Ce canular est je crois unique. Il en existe d'autres dans l'univers du livre, notamment autour de livres inventés par des auteurs, et dont on a tellement parlé, que bien des gens pensent qu'ils existent réellement, tels que le Necronomicon, de Lovecraft.
Voici pour la petite histoire!
H.
Bravo pour cette savoureuse histoire résumée avec brio ! Si j'avais le courage et le temps je vous ferais le récit, non moins ahurissant et grandiose de l'arnaque Libri, célèbre voleur de livres parmi les voleurs de livres les plus célèbres. Un autre jour peut-être à moins qu'un autre sur ce blog se lance dans l'aventure du récit... Amicalement, Bertrand
RépondreSupprimerMerci Bertrand! Ca me touche beaucoup.
RépondreSupprimerEn abordant cette histoire, j'ai essayé d'apporter un peu de nouveauté.
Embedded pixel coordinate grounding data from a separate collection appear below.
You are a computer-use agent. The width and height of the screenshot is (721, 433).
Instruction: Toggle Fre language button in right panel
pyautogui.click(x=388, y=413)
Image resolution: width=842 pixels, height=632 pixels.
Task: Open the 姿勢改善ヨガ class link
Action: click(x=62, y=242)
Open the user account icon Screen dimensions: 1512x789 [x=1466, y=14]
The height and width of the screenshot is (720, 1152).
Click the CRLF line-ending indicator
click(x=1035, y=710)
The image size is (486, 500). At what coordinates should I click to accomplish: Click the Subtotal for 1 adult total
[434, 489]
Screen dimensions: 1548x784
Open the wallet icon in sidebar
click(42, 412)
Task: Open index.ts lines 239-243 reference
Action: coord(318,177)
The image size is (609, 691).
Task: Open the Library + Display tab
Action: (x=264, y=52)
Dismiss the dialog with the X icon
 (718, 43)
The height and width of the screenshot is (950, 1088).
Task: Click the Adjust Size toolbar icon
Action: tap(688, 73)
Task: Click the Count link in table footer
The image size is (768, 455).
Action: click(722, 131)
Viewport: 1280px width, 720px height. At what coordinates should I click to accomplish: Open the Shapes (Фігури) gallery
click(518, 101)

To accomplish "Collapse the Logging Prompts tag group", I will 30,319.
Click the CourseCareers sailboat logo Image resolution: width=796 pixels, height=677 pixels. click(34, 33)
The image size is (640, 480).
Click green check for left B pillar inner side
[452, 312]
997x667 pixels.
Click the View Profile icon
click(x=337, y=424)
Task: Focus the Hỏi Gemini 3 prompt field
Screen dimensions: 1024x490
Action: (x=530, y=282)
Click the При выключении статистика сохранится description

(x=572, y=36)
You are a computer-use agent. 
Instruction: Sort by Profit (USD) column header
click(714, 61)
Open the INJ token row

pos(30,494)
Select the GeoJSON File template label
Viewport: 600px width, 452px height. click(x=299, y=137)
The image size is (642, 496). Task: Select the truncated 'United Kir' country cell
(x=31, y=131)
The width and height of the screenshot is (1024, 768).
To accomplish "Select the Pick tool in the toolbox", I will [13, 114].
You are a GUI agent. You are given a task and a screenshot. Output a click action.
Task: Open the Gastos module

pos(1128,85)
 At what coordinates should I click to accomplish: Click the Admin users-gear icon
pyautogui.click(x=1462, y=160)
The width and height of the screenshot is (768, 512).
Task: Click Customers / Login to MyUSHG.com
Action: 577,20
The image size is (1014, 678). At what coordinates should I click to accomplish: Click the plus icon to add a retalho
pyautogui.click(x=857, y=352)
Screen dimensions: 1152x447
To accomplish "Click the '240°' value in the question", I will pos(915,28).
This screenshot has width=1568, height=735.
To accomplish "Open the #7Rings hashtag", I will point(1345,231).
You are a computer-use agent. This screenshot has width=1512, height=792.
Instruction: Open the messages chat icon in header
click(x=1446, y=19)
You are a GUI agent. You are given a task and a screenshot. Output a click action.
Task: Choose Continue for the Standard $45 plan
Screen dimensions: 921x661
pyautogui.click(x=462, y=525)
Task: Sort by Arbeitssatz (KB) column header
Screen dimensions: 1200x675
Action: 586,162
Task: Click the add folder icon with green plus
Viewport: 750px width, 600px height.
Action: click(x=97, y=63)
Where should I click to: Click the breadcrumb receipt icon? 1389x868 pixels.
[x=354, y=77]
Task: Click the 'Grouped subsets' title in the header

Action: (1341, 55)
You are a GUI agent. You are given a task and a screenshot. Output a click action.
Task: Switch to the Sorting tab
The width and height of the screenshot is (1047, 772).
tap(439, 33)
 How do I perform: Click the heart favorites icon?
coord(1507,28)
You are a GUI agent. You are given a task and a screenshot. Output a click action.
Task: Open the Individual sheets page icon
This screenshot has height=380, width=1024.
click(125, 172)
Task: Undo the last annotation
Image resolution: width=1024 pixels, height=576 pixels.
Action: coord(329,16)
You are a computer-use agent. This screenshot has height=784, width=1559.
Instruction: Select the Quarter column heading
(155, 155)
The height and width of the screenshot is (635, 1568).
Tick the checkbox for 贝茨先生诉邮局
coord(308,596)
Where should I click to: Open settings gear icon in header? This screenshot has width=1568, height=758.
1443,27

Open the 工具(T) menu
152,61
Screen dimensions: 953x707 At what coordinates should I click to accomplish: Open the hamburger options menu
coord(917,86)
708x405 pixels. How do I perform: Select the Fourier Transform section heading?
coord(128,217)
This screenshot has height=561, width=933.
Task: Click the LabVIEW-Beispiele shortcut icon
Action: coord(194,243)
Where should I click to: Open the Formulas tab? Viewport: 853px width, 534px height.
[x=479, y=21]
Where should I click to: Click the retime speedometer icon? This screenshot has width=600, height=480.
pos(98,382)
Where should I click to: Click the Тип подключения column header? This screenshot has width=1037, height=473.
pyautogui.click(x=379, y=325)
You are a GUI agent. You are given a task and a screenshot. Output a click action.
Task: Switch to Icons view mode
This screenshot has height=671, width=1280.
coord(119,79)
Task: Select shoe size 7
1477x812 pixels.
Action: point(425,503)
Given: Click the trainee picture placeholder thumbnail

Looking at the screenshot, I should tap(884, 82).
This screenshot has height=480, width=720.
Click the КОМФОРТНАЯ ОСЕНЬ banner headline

Vous m'intriguez beaucoup avec ce Libri... Il faut absolument que vous nous en disiez plus!
Merci encore,
H
Libri était un haut personnage du milieu du XIXè siècle, qui, connaissant bibliothèques publiques et et grands bibliophiles, a littéralement pillé de leurs plus belles pièces bibliophiliques une grande partie des fonds anciens de France et d'ailleurs... Je vais essayer de retrouver son histoire résumée dans la revue Le Livre dirigée par Octave Uzanne vers 1880, si quelqu'un retrouve avant moi il peut publier. A+ Amicalement Bertrand. Bravo encore pour ce blog.
RépondreSupprimerBertrand,
RépondreSupprimerMerci pour ces précisions et votre fidélité! Ce libri m'intrigue terriblement...
Dès que vous avez envie et dès que vous en aurez le temps, venez poster cette histoire sur le blog.
Pour cela, le mieux est que vous me l'envoyiez par email, et bien sûr je la diffuserai en vous attribuant la paternité... Ce serait tout simplement fantastique.